## Records from a collection

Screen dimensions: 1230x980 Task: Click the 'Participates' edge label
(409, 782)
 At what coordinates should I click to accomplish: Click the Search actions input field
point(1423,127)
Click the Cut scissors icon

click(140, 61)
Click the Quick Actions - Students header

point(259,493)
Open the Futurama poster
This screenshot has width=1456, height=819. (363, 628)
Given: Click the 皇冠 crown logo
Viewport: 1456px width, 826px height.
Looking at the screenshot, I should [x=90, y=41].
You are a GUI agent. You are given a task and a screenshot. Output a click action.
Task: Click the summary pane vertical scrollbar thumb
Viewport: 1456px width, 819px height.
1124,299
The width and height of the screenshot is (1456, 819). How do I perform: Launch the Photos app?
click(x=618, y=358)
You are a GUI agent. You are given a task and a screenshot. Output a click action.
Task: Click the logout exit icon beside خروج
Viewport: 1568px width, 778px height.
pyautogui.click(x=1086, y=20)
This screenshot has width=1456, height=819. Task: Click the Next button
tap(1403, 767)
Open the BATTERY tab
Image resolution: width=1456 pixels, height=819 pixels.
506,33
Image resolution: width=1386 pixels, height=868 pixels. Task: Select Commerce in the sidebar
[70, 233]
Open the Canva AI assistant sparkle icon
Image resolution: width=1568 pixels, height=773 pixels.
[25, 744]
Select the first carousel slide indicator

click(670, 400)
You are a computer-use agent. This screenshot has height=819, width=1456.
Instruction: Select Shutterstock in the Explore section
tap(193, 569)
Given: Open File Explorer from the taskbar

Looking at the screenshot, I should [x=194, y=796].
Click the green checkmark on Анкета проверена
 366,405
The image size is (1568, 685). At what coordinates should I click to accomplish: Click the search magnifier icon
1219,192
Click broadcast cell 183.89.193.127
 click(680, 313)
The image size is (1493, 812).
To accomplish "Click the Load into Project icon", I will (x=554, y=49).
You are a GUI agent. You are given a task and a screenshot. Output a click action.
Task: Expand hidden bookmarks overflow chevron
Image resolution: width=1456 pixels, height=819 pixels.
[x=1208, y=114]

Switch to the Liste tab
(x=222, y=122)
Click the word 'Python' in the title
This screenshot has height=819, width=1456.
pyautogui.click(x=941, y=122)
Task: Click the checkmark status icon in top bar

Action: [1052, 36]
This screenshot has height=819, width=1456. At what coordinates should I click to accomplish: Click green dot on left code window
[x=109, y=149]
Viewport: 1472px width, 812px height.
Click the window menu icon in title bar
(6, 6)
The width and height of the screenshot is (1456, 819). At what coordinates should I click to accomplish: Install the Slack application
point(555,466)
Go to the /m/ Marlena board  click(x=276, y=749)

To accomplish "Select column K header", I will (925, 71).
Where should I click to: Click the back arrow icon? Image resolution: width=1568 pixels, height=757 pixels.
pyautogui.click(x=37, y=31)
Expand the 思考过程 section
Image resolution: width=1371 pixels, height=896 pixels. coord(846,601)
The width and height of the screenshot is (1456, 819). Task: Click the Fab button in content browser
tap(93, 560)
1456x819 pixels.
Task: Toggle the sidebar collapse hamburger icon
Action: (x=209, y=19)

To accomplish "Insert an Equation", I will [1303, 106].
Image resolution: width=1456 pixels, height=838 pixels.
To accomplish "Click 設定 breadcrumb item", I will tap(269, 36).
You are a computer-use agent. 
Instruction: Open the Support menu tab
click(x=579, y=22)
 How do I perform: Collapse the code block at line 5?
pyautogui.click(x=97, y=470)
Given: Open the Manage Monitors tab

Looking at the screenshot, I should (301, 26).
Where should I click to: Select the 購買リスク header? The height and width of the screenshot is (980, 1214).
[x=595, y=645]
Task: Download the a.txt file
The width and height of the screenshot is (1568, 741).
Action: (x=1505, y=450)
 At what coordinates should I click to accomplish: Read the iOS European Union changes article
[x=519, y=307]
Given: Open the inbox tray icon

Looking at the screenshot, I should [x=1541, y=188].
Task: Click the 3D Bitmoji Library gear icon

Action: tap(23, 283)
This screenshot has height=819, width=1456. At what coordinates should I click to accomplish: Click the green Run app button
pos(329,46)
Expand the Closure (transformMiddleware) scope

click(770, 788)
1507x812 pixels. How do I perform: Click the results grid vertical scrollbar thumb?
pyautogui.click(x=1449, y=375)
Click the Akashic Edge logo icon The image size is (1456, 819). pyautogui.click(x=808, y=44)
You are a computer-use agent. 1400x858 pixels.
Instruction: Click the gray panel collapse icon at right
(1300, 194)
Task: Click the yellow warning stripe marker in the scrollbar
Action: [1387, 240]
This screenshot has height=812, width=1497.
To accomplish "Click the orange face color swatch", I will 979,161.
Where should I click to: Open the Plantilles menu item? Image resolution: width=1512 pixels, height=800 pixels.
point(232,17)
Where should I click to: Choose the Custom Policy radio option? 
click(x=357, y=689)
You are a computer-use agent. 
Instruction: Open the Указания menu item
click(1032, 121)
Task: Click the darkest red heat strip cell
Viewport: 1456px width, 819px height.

## Exercise details
Output each record above exactly, omitting nothing.

## Task solution
Screen dimensions: 1230x980 Task: Click the 'Participates' edge label
(409, 782)
 At what coordinates should I click to accomplish: Click the Search actions input field
point(1423,127)
Click the Cut scissors icon

click(140, 61)
Click the Quick Actions - Students header

point(259,493)
Open the Futurama poster
This screenshot has width=1456, height=819. (363, 628)
Given: Click the 皇冠 crown logo
Viewport: 1456px width, 826px height.
Looking at the screenshot, I should [x=90, y=41].
You are a GUI agent. You are given a task and a screenshot. Output a click action.
Task: Click the summary pane vertical scrollbar thumb
Viewport: 1456px width, 819px height.
1124,299
The width and height of the screenshot is (1456, 819). How do I perform: Launch the Photos app?
click(x=618, y=358)
You are a GUI agent. You are given a task and a screenshot. Output a click action.
Task: Click the logout exit icon beside خروج
Viewport: 1568px width, 778px height.
pyautogui.click(x=1086, y=20)
This screenshot has width=1456, height=819. Task: Click the Next button
tap(1403, 767)
Open the BATTERY tab
Image resolution: width=1456 pixels, height=819 pixels.
506,33
Image resolution: width=1386 pixels, height=868 pixels. Task: Select Commerce in the sidebar
[70, 233]
Open the Canva AI assistant sparkle icon
Image resolution: width=1568 pixels, height=773 pixels.
[25, 744]
Select the first carousel slide indicator

click(670, 400)
You are a computer-use agent. This screenshot has height=819, width=1456.
Instruction: Select Shutterstock in the Explore section
tap(193, 569)
Given: Open File Explorer from the taskbar

Looking at the screenshot, I should [x=194, y=796].
Click the green checkmark on Анкета проверена
 366,405
The image size is (1568, 685). At what coordinates should I click to accomplish: Click the search magnifier icon
1219,192
Click broadcast cell 183.89.193.127
 click(680, 313)
The image size is (1493, 812).
To accomplish "Click the Load into Project icon", I will (x=554, y=49).
You are a GUI agent. You are given a task and a screenshot. Output a click action.
Task: Expand hidden bookmarks overflow chevron
Image resolution: width=1456 pixels, height=819 pixels.
[x=1208, y=114]

Switch to the Liste tab
(x=222, y=122)
Click the word 'Python' in the title
This screenshot has height=819, width=1456.
pyautogui.click(x=941, y=122)
Task: Click the checkmark status icon in top bar

Action: [1052, 36]
This screenshot has height=819, width=1456. At what coordinates should I click to accomplish: Click green dot on left code window
[x=109, y=149]
Viewport: 1472px width, 812px height.
Click the window menu icon in title bar
(6, 6)
The width and height of the screenshot is (1456, 819). At what coordinates should I click to accomplish: Install the Slack application
point(555,466)
Go to the /m/ Marlena board  click(x=276, y=749)

To accomplish "Select column K header", I will (925, 71).
Where should I click to: Click the back arrow icon? Image resolution: width=1568 pixels, height=757 pixels.
pyautogui.click(x=37, y=31)
Expand the 思考过程 section
Image resolution: width=1371 pixels, height=896 pixels. coord(846,601)
The width and height of the screenshot is (1456, 819). Task: Click the Fab button in content browser
tap(93, 560)
1456x819 pixels.
Task: Toggle the sidebar collapse hamburger icon
Action: (x=209, y=19)

To accomplish "Insert an Equation", I will [1303, 106].
Image resolution: width=1456 pixels, height=838 pixels.
To accomplish "Click 設定 breadcrumb item", I will tap(269, 36).
You are a computer-use agent. 
Instruction: Open the Support menu tab
click(x=579, y=22)
 How do I perform: Collapse the code block at line 5?
pyautogui.click(x=97, y=470)
Given: Open the Manage Monitors tab

Looking at the screenshot, I should (301, 26).
Where should I click to: Select the 購買リスク header? The height and width of the screenshot is (980, 1214).
[x=595, y=645]
Task: Download the a.txt file
The width and height of the screenshot is (1568, 741).
Action: (x=1505, y=450)
 At what coordinates should I click to accomplish: Read the iOS European Union changes article
[x=519, y=307]
Given: Open the inbox tray icon

Looking at the screenshot, I should [x=1541, y=188].
Task: Click the 3D Bitmoji Library gear icon

Action: tap(23, 283)
This screenshot has height=819, width=1456. At what coordinates should I click to accomplish: Click the green Run app button
pos(329,46)
Expand the Closure (transformMiddleware) scope

click(770, 788)
1507x812 pixels. How do I perform: Click the results grid vertical scrollbar thumb?
pyautogui.click(x=1449, y=375)
Click the Akashic Edge logo icon The image size is (1456, 819). pyautogui.click(x=808, y=44)
You are a computer-use agent. 1400x858 pixels.
Instruction: Click the gray panel collapse icon at right
(1300, 194)
Task: Click the yellow warning stripe marker in the scrollbar
Action: [1387, 240]
This screenshot has height=812, width=1497.
To accomplish "Click the orange face color swatch", I will 979,161.
Where should I click to: Open the Plantilles menu item? Image resolution: width=1512 pixels, height=800 pixels.
point(232,17)
Where should I click to: Choose the Custom Policy radio option? 
click(x=357, y=689)
You are a computer-use agent. 
Instruction: Open the Указания menu item
click(1032, 121)
Task: Click the darkest red heat strip cell
Viewport: 1456px width, 819px height.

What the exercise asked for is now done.